-------- SOURCE

CESM2 LENS Global Mean Surface Temperature anomaly

origin:ncar-posix platform:casper dataset:cesm task:visualization level:intermediate

Access CESM2 LENS data from NCAR’s Geoscience Data Exchange (GDEX) and compute GMST¶

Table of Contents¶

Section 1: Introduction¶

Python package imports and useful function definitions

# Display output of plots directly in Notebook
%matplotlib inline
import intake
import numpy as np
import xarray as xr
import nc_time_axis
import os

import dask 
from dask_jobqueue import PBSCluster
from dask.distributed import Client
from dask.distributed import performance_report

# Set up your sratch folder path
username       = os.environ["USER"]
glade_scratch  = "/glade/derecho/scratch/" + username
print(glade_scratch)
#
catalog_url = 'https://osdata.gdex.ucar.edu/d010092/catalogs/d010092-osdf.json'
# catalog_url = 'https://osdata.gdex.ucar.edu/d010092/catalogs/d010092-https.json' #NCAR's Object store

/glade/derecho/scratch/harshah

# GMST function ###
# calculate global means
def get_lat_name(ds):
    for lat_name in ['lat', 'latitude']:
        if lat_name in ds.coords:
            return lat_name
    raise RuntimeError("Couldn't find a latitude coordinate")

def global_mean(ds):
    lat = ds[get_lat_name(ds)]
    weight = np.cos(np.deg2rad(lat))
    weight /= weight.mean()
    other_dims = set(ds.dims) - {'time','member_id'}
    return (ds * weight).mean(other_dims)

----------------
-------- SUPPLIED RECORDS

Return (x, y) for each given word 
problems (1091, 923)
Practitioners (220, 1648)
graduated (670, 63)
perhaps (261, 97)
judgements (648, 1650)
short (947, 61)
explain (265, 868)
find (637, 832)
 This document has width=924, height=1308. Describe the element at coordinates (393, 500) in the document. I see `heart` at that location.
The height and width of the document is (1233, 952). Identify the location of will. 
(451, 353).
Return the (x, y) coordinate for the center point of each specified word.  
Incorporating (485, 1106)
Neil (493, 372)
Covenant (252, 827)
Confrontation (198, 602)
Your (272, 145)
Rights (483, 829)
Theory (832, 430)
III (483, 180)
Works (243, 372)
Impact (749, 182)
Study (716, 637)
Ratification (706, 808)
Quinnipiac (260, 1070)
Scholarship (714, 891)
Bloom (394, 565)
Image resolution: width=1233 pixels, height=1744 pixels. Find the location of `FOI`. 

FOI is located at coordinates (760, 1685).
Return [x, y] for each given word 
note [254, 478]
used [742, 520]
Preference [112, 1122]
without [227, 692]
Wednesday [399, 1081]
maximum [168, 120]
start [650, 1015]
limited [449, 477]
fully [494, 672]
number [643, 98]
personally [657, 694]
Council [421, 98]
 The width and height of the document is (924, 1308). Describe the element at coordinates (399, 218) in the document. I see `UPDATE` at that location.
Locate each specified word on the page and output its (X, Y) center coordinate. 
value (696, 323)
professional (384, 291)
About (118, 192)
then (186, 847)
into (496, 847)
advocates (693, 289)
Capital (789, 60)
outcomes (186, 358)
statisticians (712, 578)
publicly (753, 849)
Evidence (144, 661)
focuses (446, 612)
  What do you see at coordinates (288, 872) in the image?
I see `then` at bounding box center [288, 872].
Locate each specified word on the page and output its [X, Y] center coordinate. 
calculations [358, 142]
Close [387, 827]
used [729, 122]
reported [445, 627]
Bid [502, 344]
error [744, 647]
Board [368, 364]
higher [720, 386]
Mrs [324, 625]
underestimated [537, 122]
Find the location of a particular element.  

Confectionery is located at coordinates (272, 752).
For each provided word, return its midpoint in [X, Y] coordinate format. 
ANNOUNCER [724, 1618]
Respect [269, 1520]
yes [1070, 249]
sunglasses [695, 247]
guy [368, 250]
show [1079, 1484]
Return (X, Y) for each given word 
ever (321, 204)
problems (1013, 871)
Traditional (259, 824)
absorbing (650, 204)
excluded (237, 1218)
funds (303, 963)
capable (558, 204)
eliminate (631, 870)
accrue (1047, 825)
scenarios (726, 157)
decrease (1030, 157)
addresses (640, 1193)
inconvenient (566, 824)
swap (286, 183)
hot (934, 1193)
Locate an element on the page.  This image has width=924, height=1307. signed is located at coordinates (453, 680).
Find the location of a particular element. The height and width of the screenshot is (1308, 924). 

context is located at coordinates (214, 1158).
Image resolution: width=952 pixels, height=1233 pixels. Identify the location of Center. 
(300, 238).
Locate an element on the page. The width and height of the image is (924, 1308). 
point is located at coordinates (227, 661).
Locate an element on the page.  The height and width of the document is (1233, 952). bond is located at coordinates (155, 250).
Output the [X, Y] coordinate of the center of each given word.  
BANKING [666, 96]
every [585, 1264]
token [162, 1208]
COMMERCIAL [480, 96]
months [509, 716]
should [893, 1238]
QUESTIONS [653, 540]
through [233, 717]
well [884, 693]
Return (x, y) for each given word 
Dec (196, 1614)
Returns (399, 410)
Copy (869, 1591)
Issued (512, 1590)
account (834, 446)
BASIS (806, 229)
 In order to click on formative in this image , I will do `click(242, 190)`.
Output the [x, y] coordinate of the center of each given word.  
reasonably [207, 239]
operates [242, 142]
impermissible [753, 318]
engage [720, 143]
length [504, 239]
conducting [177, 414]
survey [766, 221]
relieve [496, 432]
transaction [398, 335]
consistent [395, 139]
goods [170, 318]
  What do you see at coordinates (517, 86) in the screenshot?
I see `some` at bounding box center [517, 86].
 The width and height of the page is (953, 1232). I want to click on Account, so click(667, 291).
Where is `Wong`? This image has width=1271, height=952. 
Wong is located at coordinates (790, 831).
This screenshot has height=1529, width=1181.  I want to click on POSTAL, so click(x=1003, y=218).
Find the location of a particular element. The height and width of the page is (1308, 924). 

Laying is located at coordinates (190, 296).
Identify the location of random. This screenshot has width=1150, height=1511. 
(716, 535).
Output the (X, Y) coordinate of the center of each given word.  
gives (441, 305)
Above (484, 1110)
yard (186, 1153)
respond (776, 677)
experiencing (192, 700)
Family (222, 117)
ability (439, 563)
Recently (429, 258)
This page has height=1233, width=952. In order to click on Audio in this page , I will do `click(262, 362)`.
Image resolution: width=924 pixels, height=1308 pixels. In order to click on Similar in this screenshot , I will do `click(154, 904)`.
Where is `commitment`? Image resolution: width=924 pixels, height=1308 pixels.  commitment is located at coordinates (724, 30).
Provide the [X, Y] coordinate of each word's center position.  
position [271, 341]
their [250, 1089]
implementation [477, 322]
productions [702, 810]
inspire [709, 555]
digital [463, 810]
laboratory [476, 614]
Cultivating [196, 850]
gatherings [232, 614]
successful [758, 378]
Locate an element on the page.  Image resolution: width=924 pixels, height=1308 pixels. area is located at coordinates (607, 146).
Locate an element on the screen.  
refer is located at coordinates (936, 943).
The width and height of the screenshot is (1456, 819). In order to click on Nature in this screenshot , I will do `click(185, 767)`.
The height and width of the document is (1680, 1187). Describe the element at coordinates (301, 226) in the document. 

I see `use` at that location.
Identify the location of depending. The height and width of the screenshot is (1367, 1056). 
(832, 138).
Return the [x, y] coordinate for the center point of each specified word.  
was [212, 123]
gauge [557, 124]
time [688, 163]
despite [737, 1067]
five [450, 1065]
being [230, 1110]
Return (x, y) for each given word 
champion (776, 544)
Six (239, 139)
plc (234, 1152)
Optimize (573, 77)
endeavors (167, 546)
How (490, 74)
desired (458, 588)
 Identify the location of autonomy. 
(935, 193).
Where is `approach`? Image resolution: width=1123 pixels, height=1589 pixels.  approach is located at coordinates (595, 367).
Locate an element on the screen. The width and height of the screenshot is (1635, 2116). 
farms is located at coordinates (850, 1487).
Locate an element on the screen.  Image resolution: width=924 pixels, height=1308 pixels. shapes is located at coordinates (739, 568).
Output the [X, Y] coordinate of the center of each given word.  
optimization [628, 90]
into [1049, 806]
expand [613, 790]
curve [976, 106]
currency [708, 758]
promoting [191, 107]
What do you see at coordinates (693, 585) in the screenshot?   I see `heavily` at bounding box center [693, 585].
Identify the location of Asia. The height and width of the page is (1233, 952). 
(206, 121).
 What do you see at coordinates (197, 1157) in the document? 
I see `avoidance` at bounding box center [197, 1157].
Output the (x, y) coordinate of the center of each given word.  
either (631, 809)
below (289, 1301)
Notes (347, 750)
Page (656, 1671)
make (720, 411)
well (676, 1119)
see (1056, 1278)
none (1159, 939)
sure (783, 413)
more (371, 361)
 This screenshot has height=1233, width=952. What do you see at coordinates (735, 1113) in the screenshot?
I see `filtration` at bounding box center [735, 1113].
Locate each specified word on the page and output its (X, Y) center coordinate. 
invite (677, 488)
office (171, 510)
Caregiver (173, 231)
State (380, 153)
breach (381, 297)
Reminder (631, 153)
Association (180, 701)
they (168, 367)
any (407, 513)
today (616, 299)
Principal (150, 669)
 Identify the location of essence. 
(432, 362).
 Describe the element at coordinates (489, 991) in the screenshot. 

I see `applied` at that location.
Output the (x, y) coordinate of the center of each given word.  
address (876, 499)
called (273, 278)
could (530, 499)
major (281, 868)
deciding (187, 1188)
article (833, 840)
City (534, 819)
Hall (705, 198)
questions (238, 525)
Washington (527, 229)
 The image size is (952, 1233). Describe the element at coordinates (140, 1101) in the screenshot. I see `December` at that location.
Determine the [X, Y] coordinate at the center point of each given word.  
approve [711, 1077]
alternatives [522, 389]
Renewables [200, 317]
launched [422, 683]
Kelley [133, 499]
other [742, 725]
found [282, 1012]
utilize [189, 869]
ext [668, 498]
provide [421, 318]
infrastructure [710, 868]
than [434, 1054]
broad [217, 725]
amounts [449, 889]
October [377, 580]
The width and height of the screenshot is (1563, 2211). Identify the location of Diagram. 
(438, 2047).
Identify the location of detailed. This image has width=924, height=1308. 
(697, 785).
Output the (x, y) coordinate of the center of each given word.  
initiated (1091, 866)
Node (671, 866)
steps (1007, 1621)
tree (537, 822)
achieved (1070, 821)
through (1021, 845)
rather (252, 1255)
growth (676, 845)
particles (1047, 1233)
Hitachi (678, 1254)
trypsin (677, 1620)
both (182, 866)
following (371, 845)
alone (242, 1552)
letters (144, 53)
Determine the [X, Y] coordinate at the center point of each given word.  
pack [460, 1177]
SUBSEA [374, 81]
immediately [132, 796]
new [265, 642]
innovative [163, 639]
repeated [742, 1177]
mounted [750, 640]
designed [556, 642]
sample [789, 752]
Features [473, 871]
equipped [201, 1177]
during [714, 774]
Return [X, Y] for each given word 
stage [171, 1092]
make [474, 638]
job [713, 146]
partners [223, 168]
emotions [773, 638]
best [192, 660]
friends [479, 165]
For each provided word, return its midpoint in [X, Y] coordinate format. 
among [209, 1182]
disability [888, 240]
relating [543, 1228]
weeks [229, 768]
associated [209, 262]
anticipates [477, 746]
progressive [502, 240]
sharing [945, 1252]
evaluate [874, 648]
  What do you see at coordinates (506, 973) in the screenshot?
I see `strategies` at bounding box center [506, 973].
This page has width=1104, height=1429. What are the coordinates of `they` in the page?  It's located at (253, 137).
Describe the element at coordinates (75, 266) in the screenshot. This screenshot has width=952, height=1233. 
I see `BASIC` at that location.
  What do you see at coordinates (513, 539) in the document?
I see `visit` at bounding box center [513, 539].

----------------

PROBLEMS TO SOLVE
1. In the CESM2 LENS temperature notebook, which two dimensions does the global_mean function leave out when it averages?
2. Continue the CESM2 LENS temperature notebook from the point where it stops.

ANSWERS IN ORDER
1. time and member_id

2.
Section 2: Select Dask Cluster¶

Setting up a dask cluster. You will need to choose the type of cluster based on your use case.
The default will be LocalCluster as that can run on any system.
If running on NCAR’s HPC i.e, Casper with a PBS Scheduler, set USE_PBS_SCHEDULER to True. Otherwise, set to False.

USE_PBS_SCHEDULER = True

If running on Jupyter server with Dask Gateway configured, set to True. Otherwise, set to False.

USE_DASK_GATEWAY = False

Python function for a PBS cluster¶

# Create a PBS cluster object
def get_pbs_cluster():
    """ Create cluster through dask_jobqueue.   
    """
    from dask_jobqueue import PBSCluster
    cluster = PBSCluster(
        job_name = 'dask-osdf-25',
        cores = 1,
        memory = '4GiB',
        processes = 1,
        local_directory = glade_scratch + '/dask/spill',
        log_directory = glade_scratch + '/dask/logs/',
        resource_spec = 'select=1:ncpus=1:mem=4GB',
        queue = 'casper',
        walltime = '3:00:00',
        #interface = 'ib0'
        interface = 'ext'
    )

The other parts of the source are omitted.